Bégonias aux lourds pétales
couleur de perles et d’opales
– couleur des fleurs aussi qui moururent hier –
Ce sont les bégonias pâles.
Bégonias si grands ouverts
sentez-vous les doigts de l’hiver
menacer votre cœur ouvert ?
Et vous dont la pourpre est si vive,
bégonias couleur de sang
couleur du soleil qui descend
vers la mer qu’une houle avive –
Bégonias éblouissants
qui parlez de gloire et de sang
au bout de tiges mutilées,
sentez-vous tout ce que l’on sent
quand le vent, le brouillard, la pluie ou la gelée
se glissent le long des allées ?
Ciseaux du jardinier… que n’ont-ils fait déjà !
Tiges molles qu’on déchargea
d’une orgueilleuse fleur fanée…
C’est bien fini pour cette année.
Vos haillons de velours se dispersent déjà.

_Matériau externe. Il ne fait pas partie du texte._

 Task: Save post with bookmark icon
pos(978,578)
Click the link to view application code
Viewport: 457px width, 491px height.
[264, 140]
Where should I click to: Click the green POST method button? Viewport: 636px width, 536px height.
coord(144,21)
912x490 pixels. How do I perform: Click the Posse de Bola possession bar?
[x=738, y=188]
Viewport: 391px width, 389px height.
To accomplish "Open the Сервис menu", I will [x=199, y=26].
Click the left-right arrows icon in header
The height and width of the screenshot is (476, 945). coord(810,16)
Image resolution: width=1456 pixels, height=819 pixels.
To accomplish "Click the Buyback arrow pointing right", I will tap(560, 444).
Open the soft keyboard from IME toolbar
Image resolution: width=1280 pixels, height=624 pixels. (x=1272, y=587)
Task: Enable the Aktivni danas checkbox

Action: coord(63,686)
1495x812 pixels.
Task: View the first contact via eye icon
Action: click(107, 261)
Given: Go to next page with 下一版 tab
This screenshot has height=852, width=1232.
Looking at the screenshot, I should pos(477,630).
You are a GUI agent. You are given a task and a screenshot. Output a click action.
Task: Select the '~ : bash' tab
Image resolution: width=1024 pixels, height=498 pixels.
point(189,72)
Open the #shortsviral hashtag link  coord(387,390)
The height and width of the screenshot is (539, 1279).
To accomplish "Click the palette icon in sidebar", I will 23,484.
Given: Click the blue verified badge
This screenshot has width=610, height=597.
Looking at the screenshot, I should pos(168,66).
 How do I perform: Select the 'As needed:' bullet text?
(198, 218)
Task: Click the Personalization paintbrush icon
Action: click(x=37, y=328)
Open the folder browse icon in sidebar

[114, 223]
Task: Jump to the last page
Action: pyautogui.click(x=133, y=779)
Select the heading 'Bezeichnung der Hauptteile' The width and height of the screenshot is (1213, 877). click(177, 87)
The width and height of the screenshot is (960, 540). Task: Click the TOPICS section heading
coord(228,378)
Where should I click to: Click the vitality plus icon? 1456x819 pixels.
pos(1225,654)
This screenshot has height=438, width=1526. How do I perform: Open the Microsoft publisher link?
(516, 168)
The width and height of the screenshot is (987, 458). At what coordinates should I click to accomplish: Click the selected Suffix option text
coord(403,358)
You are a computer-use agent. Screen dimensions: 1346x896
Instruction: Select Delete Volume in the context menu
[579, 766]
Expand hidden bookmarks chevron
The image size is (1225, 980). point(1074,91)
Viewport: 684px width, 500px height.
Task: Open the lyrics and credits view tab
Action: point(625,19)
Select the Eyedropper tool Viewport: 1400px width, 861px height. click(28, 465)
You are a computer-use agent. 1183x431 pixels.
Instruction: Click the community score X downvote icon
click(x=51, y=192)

Sur vos têtes découronnées
un nom, barbare un peu, dira que vous étiez
de cette pâleur fine ou de ce rouge altier
que les soirs d’automne exagèrent.
Bégonias d’âme étrangère,
fleurs de luxe, fleurs qu’on aima
comme on aime d’autres climats
dans l’air un peu trouble des serres –
Fleurs des jardins aux grilles d’or,
voici l’heure, l’heure où l’on dort
au fond des grands palais de verre.
C’est l’heure des graines qu’on serre,
des bulbes roses et velus
gardant, de fleurs qui ne sont plus,
le germe frêle sous la terre.
Fleurs trop doubles ; fleurs sans parfum,
sans arôme léger, aucun,
mais d’une beauté de mystère,
feuillages verts, feuillages bruns,
rameaux de corail un à un,
couchés dans les massifs défunts,
c’est l’heure des prisons de verre.
Dormez. Le vent souffle dehors
et tant de beaux rêves sont morts
d’une mort sans réveil possible !
Cœurs tendres ou cœurs impassibles,
j’aime vous savoir endormis
dans le terreau fin des semis
cependant que le long des vitres impassibles
le vent qui souffre, le vent fou
emporte des haillons là-bas, je ne sais où…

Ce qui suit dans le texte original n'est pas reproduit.